(Collected data)
=== Begin Enclosure ===
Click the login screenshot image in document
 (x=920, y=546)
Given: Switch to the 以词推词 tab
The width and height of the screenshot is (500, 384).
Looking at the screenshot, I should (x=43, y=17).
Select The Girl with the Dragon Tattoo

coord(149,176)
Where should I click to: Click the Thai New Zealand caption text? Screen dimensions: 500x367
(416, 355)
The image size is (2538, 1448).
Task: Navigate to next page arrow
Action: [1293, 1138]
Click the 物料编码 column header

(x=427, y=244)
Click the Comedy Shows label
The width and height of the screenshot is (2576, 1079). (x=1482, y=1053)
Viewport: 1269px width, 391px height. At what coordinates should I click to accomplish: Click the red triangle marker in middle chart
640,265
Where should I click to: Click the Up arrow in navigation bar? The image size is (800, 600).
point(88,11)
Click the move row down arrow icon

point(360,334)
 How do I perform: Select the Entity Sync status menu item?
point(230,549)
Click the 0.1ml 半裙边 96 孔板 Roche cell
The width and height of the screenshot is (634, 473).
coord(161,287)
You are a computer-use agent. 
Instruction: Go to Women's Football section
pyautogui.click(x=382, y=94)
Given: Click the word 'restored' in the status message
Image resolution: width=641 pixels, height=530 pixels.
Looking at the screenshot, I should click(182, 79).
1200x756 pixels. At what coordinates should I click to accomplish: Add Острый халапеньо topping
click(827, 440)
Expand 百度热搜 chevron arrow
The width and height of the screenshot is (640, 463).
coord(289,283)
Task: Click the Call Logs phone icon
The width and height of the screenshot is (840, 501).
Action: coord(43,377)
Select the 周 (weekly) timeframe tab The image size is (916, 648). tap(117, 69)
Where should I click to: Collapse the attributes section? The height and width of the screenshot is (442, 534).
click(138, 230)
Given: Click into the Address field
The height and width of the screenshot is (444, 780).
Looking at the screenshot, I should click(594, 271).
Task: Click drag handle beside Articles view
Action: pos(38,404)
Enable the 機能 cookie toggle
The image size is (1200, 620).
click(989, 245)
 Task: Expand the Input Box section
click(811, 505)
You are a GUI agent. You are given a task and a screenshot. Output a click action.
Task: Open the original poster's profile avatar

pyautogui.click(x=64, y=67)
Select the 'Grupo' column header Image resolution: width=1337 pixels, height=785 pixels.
=== End Enclosure ===
• _DESCRIPTION OF THE TASK_
Taking the entries above, print exactly the lines starting at the line with "You are a computer-use agent." and ending at the line with "Given: Click into the Address field", both included.

• _EXERCISE RESPONSE_
You are a computer-use agent. 
Instruction: Go to Women's Football section
pyautogui.click(x=382, y=94)
Given: Click the word 'restored' in the status message
Image resolution: width=641 pixels, height=530 pixels.
Looking at the screenshot, I should click(182, 79).
1200x756 pixels. At what coordinates should I click to accomplish: Add Острый халапеньо topping
click(827, 440)
Expand 百度热搜 chevron arrow
The width and height of the screenshot is (640, 463).
coord(289,283)
Task: Click the Call Logs phone icon
The width and height of the screenshot is (840, 501).
Action: coord(43,377)
Select the 周 (weekly) timeframe tab The image size is (916, 648). tap(117, 69)
Where should I click to: Collapse the attributes section? The height and width of the screenshot is (442, 534).
click(138, 230)
Given: Click into the Address field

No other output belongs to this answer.